Thursday, April 15, 2010

A Winning Combination

My lifetime professional objective has been to increase the perceived importance that campuses assign to beginning college students and their success. In the past decade, the regional accreditors have handed me a gift from the gods to push this aspiration to the next level of attainment.

This blog is occasioned by the fact that I spent the past weekend in Chicago for the 5th year in a row for the annual meeting of the Higher Learning Commission. In spite of the Great Recession, about 3500 higher educators convened for sessions, interaction, sharing of intelligence, and, believe it or not, help from their regional accreditor.

When I was a younger faculty member and in my formative years, my impressions of regional accreditors were shaped entirely by the one that accredited colleges and universities in my own region: SACS, the Southern Association of Colleges and Schools Commission on Colleges. The mere mention of the acronym was enough to cause a multitude of potential reactions: increased heart rates, panic, aversion, boredom, you name it.
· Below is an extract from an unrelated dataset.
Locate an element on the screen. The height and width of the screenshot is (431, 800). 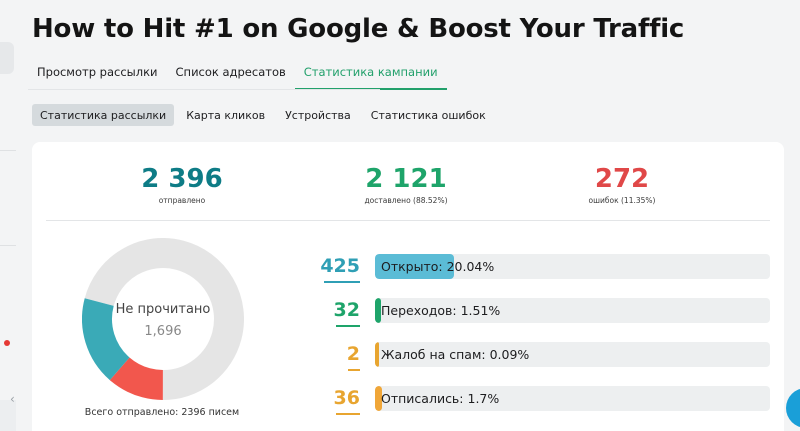
stat-sent: 2 396 отправлено is located at coordinates (182, 184).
While we may have held many different views, one thing that all educators agreed on was that the reaccreditation process had everything to do with compliance, bean counting, and a monumental in generating reams of paper, literally, that would eventually end up on the metaphorical shelf and lead to absolutely nothing. Those days are gone.

Fast forward to the present, and the accreditors are the biggest force for change in the academy. They are no longer about bean counting, but about a new kind of accountability: for student learning. And you can’t achieve that if you don’t engage in “assessment”. And it isn’t enough just to be doing assessment; you have to be using the results of assessment to bring about educational change.

To encourage campuses to take this seriously and to reward them for their efforts, at least three of the regionals have adopted procedures for reaffirmation of accreditation that allow a campus to pick a “special emphasis”, study it, come up with an action plan to improve it, and then implement the plan, before the visiting team comes to review. These three are the Higher Learning Commission, the Middle States Association, and the Southern Association. Hurray for them.

And this is the “winning combination” that I referred to in the title of this blog. Now we have the chance to get rewarded for something we don’t have to do by doing something we have to do, i.e. the latter being getting our accreditation reaffirmed and the former being a special improvement focus on the beginning college experience.

Because there is no higher priority for any campus than reaffirming its accreditation, by definition then, any focused improvement effort that is linked to reaccreditation is also going to be very high priority and will have to be resourced in order to demonstrate institutional commitment. What a wonderful opportunity then for advocates like me of improving the beginning college experience. Finally, we have a powerful new lever for change, investment and imprimatur.

Moral of the story: engage with senior colleagues on your campus who will be involved in discussing a focus for your institution’s next reaffirmation of accreditation. See if you can’t link that in some way to the first-year improvement efforts on your campus. This is not rocket science at all. All you have to do is push the idea forward.

Since 2005, I have had the privilege to work with eight different institutions in the Higher Learning Commission region, all of whom used my non-profit organization’s Foundations of Excellence process as a “special emphasis” self study for HLC. This has been a very exciting process to observe and support, and I commend it to my readers as a powerful new way to drive change towards a more influential first year on your campus.

-John Gardner

Monday, April 12, 2010

Do You Know How Lucky You Are?

Well, of course you do. But maybe there are some facets of your life that you naturally take for granted, in the case I have in mind, like being around college students on a regular basis.

I am thinking of this because I was “around college students” every day of my professional life for 32.5 years. And then I took “early retirement” and have been working in a national higher education non-profit organization since then, and now all my “students” are adult higher educators like myself. So I am not teaching undergraduates on a regular basis and while I love my current life, I do miss those students. However, when I visit campuses I always ask to meet with students. Yesterday I had the opportunity to spend about 75 minutes with a group of 60 graduating high school seniors in the little town where I have the good fortune to live, Brevard, North Carolina. I was speaking to them about the theme of making a successful transition to college.

And they reminded me, quite movingly, of my own former students. How could I have forgotten the sheer energy, pulsating, driving, pushing, mental, physical, hormonal energy? How easy they are to move to reaction, engage in responsive dialogue in class, move to insight and appreciation. What a pleasure and privilege to work with such wonderful developing people. We should never take this for granted.

And I couldn’t help but being reminded of the new HBO series I have been watching, Pacific, about the US Marines struggles conquering the Japanese held Pacific islands in World War II. Unlike to standard Hollywood war movie with middle aged heroes like John Wayne, or even still relatively young actors in their 30’s, my students yesterday at age 17 and 18, reminded me of why old men like me have been sending young men, and now women, like these to die, for centuries.

So what are all the constructive uses we could be making of all this energy, enthusiasm, willingness to be opened up and challenged? What an opportunity we have ever day to make a difference. Oh how I miss this. How lucky you are if you can have this every day. Above all, don’t take this for granted. And your students won’t take you for granted.